Tuesday, December 17, 2013

This Cold December Bucks A Trend Of Toasty Decembers

No doubt it was frigid in northern New England this Tuesday morning. One of the "warm" spots was Burlington, Vermont, which clocked in with a temperature of 9 below, just one degree warmer than the record for the date.
Thick layer of ice on my truck windshield
this morning at a temperature of 11 below.  

Elsewhere, it was as bone chilling as it gets. It reached 32 below in Island Pond, Vermont and 30 below in Canaan, Vermont. There were lots of reports of readings in the 20s below in New York, Vermont and New Hampshire.

As of yesterday, half way through the month, the average temperature this December was averaging 3.4 degrees below normal. Unless there's a huge turnaround in temperatures, this will go down as one of the coldest Decembers in years.

Not that there's much competition. The past couple of decades has brought a series of abnormally warm Decembers to Vermont. Six of the top 10 warmest Decembers on record have occurred since 1996. This is in a record book that goes back to the 1880s.

I found only two cooler than normal Decembers in Burlington in the past 23 years. And the two cool Decembers were only a little below normal.

So not only is it cold this December, we're not used to such early season cold, either.

This week, it will warm up, sort of.

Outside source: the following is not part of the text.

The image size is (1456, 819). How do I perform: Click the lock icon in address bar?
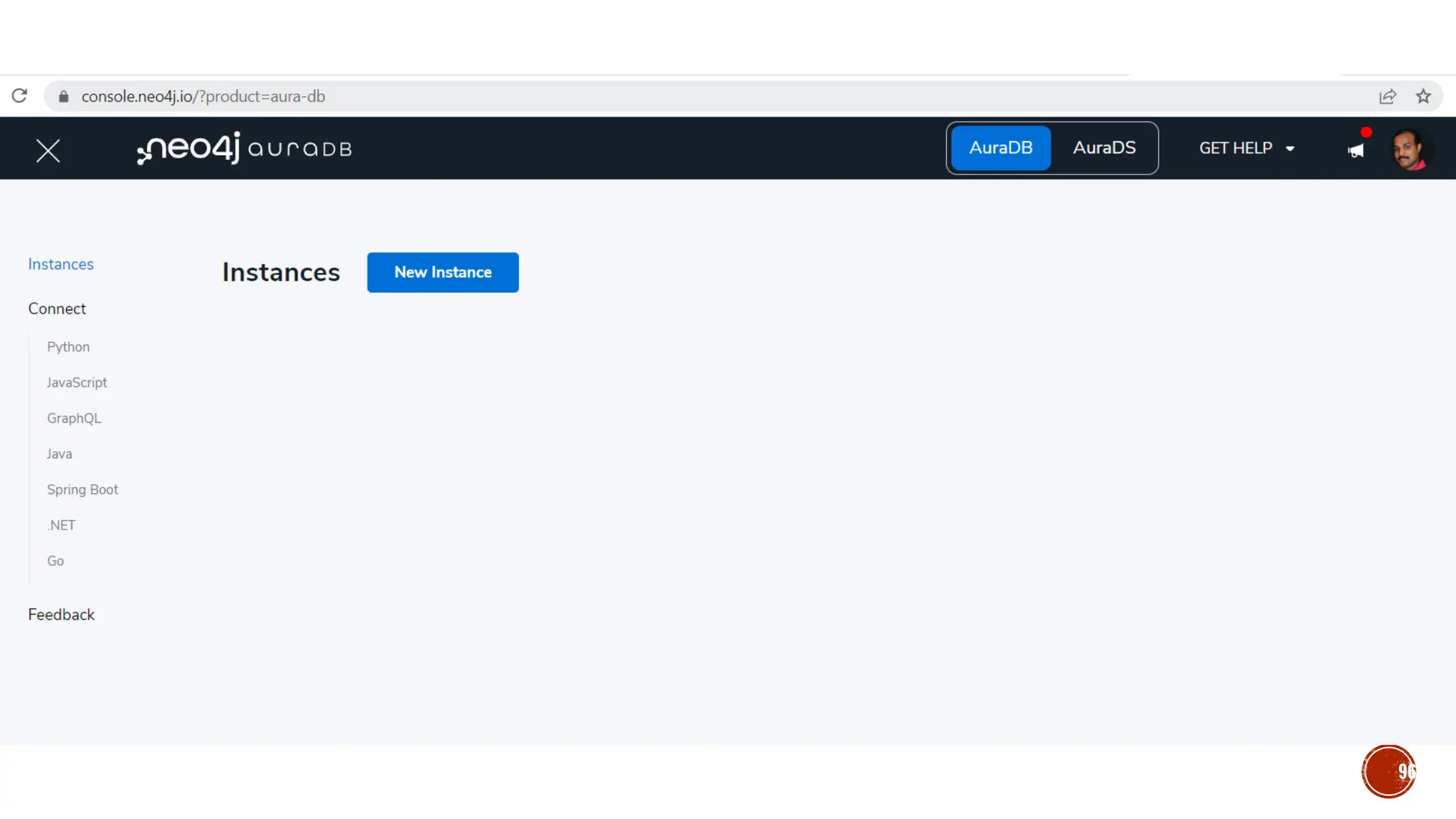click(63, 97)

Of course it really can't get much colder. Some small storms will blow by, with one this afternoon and evening bringing a dusting to far northern parts of Vermont and New Hampshire, with several inches in the southern reaches of those states.

Something else is coming along Friday, along with a quick squirt of warm air which will bring temperatures above freezing for a day or so. By that I mean upper 30s, so it won't exactly be tropical out there.

Then temperatures will drift downward again, but I don't think we'll see 20s and 30s below again for a couple weeks at least. Or we could hope, anyway.